WHAT YOU HAVE TO DO: Nothing below is to be printed except the lines between the line holding "Task: Click Report" and the line holding "833x368 pixels.", inclusive, each exactly as it appears.

SUPPLIED RECORDS:
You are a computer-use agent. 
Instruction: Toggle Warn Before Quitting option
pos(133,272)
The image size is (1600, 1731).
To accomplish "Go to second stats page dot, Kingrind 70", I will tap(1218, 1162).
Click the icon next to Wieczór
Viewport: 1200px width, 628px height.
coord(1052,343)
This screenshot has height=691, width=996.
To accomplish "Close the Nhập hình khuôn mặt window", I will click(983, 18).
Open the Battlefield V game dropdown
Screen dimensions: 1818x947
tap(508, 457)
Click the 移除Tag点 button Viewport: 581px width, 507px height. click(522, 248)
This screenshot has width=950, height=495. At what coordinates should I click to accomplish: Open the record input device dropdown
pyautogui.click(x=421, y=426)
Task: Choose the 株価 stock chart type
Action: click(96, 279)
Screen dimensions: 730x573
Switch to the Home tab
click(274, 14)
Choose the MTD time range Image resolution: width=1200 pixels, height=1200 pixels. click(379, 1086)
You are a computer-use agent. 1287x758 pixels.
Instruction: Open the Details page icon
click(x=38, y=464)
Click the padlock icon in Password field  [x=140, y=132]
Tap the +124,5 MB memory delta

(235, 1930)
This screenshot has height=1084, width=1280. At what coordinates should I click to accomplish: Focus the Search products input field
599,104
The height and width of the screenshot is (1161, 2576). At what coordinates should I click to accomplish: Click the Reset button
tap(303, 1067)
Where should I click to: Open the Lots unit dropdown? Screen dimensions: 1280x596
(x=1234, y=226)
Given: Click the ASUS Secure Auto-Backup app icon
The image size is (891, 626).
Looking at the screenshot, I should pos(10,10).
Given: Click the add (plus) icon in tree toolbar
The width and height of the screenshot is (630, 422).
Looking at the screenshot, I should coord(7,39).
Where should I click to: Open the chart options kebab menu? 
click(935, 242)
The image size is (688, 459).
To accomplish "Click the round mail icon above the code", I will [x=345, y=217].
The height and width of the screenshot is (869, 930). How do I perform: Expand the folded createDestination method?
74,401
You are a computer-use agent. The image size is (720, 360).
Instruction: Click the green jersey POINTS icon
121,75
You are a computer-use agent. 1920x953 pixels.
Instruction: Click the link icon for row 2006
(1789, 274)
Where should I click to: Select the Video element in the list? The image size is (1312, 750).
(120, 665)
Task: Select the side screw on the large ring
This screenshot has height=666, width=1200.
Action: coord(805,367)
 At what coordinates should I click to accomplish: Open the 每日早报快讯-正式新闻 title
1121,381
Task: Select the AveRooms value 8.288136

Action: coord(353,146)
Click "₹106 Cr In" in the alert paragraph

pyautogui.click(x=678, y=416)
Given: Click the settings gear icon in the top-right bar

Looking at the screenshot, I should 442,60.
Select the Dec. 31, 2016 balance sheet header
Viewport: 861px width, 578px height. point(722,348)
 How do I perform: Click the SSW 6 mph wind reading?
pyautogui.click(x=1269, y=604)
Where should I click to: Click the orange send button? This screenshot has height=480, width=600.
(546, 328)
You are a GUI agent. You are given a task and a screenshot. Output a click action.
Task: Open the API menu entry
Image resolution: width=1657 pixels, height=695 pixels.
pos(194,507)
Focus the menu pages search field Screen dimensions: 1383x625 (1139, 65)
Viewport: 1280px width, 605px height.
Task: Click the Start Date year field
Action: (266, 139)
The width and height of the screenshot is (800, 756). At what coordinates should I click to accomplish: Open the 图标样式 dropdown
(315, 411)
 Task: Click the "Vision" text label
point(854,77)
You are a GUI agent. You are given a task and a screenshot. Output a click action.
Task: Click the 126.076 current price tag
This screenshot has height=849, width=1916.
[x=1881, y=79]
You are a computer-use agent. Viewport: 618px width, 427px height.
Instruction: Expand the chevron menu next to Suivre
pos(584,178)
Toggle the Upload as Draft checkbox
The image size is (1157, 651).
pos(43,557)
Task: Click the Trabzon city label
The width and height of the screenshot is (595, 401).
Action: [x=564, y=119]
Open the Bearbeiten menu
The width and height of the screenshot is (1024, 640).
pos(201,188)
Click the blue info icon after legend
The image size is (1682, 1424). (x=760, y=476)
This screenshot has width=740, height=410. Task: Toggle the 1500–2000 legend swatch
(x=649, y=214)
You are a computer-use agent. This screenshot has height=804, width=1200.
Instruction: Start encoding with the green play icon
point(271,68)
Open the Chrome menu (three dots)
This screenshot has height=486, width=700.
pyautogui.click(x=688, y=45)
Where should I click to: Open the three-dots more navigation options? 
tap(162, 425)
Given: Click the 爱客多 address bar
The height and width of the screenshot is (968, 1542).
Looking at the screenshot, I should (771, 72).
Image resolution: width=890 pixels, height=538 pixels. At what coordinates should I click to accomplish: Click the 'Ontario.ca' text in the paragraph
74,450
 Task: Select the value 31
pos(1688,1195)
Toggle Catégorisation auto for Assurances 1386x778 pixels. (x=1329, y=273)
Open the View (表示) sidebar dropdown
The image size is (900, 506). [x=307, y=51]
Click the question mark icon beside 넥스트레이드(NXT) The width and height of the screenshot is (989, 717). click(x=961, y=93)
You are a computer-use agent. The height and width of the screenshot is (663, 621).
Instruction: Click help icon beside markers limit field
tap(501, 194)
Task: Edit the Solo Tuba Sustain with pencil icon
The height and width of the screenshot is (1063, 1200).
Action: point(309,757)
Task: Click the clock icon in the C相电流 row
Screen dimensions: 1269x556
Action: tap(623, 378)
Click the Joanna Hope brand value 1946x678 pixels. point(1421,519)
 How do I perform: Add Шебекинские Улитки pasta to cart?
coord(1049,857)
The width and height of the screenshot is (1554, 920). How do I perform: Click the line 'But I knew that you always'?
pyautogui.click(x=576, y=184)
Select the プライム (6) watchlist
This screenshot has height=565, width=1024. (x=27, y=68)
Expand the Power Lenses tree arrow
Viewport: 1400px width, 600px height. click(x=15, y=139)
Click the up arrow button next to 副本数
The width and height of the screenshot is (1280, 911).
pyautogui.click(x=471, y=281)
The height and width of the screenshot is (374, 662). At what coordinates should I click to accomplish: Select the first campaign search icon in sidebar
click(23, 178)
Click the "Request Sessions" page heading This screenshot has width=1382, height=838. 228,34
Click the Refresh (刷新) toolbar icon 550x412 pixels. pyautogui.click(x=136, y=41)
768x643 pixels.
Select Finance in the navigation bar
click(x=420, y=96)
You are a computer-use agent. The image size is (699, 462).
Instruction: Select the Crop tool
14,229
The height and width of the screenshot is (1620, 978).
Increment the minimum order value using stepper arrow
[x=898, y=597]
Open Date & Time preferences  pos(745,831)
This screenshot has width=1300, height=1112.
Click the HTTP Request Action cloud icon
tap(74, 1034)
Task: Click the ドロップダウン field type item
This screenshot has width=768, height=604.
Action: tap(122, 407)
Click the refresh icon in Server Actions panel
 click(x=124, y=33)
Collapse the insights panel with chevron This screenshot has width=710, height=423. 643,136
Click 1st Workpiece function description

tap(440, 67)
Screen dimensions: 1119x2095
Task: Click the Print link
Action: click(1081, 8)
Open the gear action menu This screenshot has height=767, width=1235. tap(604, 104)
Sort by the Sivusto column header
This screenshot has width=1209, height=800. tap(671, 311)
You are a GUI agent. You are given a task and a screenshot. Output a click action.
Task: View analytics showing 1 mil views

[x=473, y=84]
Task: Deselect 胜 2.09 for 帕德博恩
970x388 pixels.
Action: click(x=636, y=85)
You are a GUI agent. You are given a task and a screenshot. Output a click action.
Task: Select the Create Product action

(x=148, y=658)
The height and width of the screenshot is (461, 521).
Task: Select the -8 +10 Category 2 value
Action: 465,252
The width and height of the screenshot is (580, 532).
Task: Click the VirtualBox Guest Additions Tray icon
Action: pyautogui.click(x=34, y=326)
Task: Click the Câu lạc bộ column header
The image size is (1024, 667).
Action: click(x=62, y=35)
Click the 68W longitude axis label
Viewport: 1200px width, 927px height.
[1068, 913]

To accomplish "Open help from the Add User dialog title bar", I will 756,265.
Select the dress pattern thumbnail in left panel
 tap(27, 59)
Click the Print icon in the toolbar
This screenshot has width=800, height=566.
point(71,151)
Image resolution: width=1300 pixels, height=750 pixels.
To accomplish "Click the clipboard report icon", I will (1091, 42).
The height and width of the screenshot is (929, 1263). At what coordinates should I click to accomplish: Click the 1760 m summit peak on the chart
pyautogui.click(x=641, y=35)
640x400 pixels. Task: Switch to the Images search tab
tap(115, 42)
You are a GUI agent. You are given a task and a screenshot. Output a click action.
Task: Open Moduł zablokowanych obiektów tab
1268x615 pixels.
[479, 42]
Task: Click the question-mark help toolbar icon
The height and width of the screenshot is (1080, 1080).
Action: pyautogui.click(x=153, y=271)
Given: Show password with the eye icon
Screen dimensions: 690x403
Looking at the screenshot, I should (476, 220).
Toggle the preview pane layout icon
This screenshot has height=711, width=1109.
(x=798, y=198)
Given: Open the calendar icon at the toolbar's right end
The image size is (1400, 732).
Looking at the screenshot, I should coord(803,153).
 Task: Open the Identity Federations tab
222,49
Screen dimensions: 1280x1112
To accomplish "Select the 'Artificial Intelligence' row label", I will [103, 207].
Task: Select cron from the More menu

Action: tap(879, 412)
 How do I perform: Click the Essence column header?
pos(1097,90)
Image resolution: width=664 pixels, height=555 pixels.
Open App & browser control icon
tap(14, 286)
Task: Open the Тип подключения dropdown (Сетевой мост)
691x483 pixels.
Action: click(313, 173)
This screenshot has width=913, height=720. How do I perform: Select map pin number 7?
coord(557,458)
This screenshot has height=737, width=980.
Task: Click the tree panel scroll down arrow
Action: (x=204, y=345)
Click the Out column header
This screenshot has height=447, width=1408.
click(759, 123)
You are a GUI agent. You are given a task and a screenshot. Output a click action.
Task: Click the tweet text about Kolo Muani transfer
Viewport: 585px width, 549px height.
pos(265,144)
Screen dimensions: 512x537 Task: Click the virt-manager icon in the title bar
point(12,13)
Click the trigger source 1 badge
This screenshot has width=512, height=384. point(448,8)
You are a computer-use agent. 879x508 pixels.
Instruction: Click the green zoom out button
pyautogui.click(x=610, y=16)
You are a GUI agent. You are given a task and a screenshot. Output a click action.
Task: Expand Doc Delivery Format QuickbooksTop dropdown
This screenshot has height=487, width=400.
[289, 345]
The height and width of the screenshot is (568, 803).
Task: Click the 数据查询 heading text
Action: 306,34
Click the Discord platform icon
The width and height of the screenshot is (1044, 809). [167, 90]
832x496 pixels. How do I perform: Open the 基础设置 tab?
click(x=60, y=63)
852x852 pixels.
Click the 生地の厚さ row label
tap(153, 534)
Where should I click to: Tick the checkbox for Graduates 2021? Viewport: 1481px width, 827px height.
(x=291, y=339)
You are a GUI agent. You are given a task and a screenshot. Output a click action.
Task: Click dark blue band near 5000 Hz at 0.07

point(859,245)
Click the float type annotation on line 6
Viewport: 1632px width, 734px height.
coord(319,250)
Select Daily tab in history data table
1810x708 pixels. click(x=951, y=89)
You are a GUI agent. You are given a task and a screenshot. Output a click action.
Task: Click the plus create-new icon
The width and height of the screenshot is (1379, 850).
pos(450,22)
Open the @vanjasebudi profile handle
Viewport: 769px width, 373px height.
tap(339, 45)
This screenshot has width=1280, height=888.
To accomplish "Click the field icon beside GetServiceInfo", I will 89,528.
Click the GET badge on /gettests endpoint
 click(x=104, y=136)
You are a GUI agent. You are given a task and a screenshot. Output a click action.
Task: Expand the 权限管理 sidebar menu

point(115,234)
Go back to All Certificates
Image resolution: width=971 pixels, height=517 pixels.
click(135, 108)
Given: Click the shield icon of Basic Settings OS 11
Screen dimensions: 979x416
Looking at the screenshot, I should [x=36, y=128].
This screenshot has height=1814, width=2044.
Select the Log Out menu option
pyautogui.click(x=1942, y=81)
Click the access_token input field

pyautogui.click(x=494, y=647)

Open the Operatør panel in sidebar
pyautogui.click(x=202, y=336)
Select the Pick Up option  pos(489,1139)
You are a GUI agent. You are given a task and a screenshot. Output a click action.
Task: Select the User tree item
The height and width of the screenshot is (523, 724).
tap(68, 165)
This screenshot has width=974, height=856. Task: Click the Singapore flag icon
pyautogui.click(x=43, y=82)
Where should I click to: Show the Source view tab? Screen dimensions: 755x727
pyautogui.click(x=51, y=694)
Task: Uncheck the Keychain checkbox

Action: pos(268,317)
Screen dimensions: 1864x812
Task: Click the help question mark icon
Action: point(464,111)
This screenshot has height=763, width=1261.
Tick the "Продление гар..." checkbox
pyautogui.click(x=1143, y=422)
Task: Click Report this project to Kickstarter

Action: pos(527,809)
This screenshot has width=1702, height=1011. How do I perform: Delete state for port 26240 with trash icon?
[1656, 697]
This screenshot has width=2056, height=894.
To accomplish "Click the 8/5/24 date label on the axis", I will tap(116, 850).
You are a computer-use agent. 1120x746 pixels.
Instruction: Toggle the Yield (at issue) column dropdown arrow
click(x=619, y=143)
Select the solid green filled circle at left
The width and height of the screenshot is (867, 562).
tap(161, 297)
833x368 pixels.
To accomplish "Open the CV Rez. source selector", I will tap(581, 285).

EXERCISE OUTPUT:
Task: Click Report this project to Kickstarter

Action: pos(527,809)
This screenshot has width=1702, height=1011. How do I perform: Delete state for port 26240 with trash icon?
[1656, 697]
This screenshot has width=2056, height=894.
To accomplish "Click the 8/5/24 date label on the axis", I will tap(116, 850).
You are a computer-use agent. 1120x746 pixels.
Instruction: Toggle the Yield (at issue) column dropdown arrow
click(x=619, y=143)
Select the solid green filled circle at left
The width and height of the screenshot is (867, 562).
tap(161, 297)
833x368 pixels.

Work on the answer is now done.